## Dataset entries
○ ○ ○ ○
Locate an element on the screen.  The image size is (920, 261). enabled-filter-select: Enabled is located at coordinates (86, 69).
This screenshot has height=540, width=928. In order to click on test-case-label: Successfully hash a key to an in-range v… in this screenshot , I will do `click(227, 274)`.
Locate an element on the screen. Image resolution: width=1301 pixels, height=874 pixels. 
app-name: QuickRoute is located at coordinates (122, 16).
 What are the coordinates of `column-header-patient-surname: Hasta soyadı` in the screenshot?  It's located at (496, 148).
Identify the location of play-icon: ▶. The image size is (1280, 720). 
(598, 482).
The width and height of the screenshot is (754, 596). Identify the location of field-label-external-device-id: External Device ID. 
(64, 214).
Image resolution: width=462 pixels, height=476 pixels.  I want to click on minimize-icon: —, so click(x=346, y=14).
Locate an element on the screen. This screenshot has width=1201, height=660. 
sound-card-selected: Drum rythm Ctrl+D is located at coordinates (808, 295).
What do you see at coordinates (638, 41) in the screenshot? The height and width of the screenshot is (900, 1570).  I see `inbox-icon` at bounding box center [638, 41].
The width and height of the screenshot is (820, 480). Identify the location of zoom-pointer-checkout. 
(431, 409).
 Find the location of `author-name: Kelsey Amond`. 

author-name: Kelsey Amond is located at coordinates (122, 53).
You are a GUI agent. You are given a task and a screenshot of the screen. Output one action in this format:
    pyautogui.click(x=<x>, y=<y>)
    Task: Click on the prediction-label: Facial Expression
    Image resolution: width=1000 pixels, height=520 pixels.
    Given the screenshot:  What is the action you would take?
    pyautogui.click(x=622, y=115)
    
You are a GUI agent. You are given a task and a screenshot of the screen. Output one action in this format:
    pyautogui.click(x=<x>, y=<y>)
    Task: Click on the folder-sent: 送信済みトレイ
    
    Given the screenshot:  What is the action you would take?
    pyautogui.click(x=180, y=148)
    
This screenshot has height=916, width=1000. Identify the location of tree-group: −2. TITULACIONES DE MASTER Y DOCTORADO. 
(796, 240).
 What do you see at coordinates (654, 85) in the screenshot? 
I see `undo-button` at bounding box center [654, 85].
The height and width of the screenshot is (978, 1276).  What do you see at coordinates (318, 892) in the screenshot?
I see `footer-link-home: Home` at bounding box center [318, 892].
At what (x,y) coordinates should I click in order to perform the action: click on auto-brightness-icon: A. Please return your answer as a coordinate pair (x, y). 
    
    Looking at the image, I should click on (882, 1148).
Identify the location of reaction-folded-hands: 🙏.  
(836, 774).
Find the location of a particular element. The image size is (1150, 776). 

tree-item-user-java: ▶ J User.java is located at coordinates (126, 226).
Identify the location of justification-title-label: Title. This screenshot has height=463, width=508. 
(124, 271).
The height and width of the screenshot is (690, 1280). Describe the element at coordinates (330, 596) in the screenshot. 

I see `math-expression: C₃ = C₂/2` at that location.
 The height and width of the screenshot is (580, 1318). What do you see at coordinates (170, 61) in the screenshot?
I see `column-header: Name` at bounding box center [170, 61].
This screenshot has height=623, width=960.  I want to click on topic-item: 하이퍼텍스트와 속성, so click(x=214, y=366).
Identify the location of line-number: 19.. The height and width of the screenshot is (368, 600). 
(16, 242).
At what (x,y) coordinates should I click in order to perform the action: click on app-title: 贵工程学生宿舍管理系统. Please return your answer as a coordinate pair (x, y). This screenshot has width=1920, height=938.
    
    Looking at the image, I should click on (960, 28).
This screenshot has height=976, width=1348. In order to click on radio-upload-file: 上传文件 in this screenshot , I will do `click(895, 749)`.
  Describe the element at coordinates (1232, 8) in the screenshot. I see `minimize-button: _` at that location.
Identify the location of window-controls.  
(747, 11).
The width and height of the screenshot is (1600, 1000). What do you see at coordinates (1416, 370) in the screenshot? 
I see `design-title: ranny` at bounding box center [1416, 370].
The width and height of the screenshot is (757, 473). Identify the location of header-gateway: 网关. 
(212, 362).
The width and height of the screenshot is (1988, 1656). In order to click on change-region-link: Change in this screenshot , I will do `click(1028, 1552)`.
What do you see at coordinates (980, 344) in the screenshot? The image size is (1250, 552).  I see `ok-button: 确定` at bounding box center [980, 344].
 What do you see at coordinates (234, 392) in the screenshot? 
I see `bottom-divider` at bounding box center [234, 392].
○ ○ ○ ○
## What to produce
Please convert all of the records above into a JSON list of strings, with one string for each line and blank lines omitted.

## Solution to this problem
[
  "Locate an element on the screen.  The image size is (920, 261). enabled-filter-select: Enabled is located at coordinates (86, 69).",
  "This screenshot has height=540, width=928. In order to click on test-case-label: Successfully hash a key to an in-range v… in this screenshot , I will do `click(227, 274)`.",
  "Locate an element on the screen. Image resolution: width=1301 pixels, height=874 pixels. ",
  "app-name: QuickRoute is located at coordinates (122, 16).",
  " What are the coordinates of `column-header-patient-surname: Hasta soyadı` in the screenshot?  It's located at (496, 148).",
  "Identify the location of play-icon: ▶. The image size is (1280, 720). ",
  "(598, 482).",
  "The width and height of the screenshot is (754, 596). Identify the location of field-label-external-device-id: External Device ID. ",
  "(64, 214).",
  "Image resolution: width=462 pixels, height=476 pixels.  I want to click on minimize-icon: —, so click(x=346, y=14).",
  "Locate an element on the screen. This screenshot has width=1201, height=660. ",
  "sound-card-selected: Drum rythm Ctrl+D is located at coordinates (808, 295).",
  "What do you see at coordinates (638, 41) in the screenshot? The height and width of the screenshot is (900, 1570).  I see `inbox-icon` at bounding box center [638, 41].",
  "The width and height of the screenshot is (820, 480). Identify the location of zoom-pointer-checkout. ",
  "(431, 409).",
  " Find the location of `author-name: Kelsey Amond`. ",
  "author-name: Kelsey Amond is located at coordinates (122, 53).",
  "You are a GUI agent. You are given a task and a screenshot of the screen. Output one action in this format:",
  "    pyautogui.click(x=<x>, y=<y>)",
  "    Task: Click on the prediction-label: Facial Expression",
  "    Image resolution: width=1000 pixels, height=520 pixels.",
  "    Given the screenshot:  What is the action you would take?",
  "    pyautogui.click(x=622, y=115)",
  "You are a GUI agent. You are given a task and a screenshot of the screen. Output one action in this format:",
  "    pyautogui.click(x=<x>, y=<y>)",
  "    Task: Click on the folder-sent: 送信済みトレイ",
  "    Given the screenshot:  What is the action you would take?",
  "    pyautogui.click(x=180, y=148)",
  "This screenshot has height=916, width=1000. Identify the location of tree-group: −2. TITULACIONES DE MASTER Y DOCTORADO. ",
  "(796, 240).",
  " What do you see at coordinates (654, 85) in the screenshot? ",
  "I see `undo-button` at bounding box center [654, 85].",
  "The height and width of the screenshot is (978, 1276).  What do you see at coordinates (318, 892) in the screenshot?",
  "I see `footer-link-home: Home` at bounding box center [318, 892].",
  "At what (x,y) coordinates should I click in order to perform the action: click on auto-brightness-icon: A. Please return your answer as a coordinate pair (x, y). ",
  "    Looking at the image, I should click on (882, 1148).",
  "Identify the location of reaction-folded-hands: 🙏.  ",
  "(836, 774).",
  "Find the location of a particular element. The image size is (1150, 776). ",
  "tree-item-user-java: ▶ J User.java is located at coordinates (126, 226).",
  "Identify the location of justification-title-label: Title. This screenshot has height=463, width=508. ",
  "(124, 271).",
  "The height and width of the screenshot is (690, 1280). Describe the element at coordinates (330, 596) in the screenshot. ",
  "I see `math-expression: C₃ = C₂/2` at that location.",
  " The height and width of the screenshot is (580, 1318). What do you see at coordinates (170, 61) in the screenshot?",
  "I see `column-header: Name` at bounding box center [170, 61].",
  "This screenshot has height=623, width=960.  I want to click on topic-item: 하이퍼텍스트와 속성, so click(x=214, y=366).",
  "Identify the location of line-number: 19.. The height and width of the screenshot is (368, 600). ",
  "(16, 242).",
  "At what (x,y) coordinates should I click in order to perform the action: click on app-title: 贵工程学生宿舍管理系统. Please return your answer as a coordinate pair (x, y). This screenshot has width=1920, height=938.",
  "    Looking at the image, I should click on (960, 28).",
  "This screenshot has height=976, width=1348. In order to click on radio-upload-file: 上传文件 in this screenshot , I will do `click(895, 749)`.",
  "  Describe the element at coordinates (1232, 8) in the screenshot. I see `minimize-button: _` at that location.",
  "Identify the location of window-controls.  ",
  "(747, 11).",
  "The width and height of the screenshot is (1600, 1000). What do you see at coordinates (1416, 370) in the screenshot? ",
  "I see `design-title: ranny` at bounding box center [1416, 370].",
  "The width and height of the screenshot is (757, 473). Identify the location of header-gateway: 网关. ",
  "(212, 362).",
  "The width and height of the screenshot is (1988, 1656). In order to click on change-region-link: Change in this screenshot , I will do `click(1028, 1552)`.",
  "What do you see at coordinates (980, 344) in the screenshot? The image size is (1250, 552).  I see `ok-button: 确定` at bounding box center [980, 344].",
  " What do you see at coordinates (234, 392) in the screenshot? ",
  "I see `bottom-divider` at bounding box center [234, 392]."
]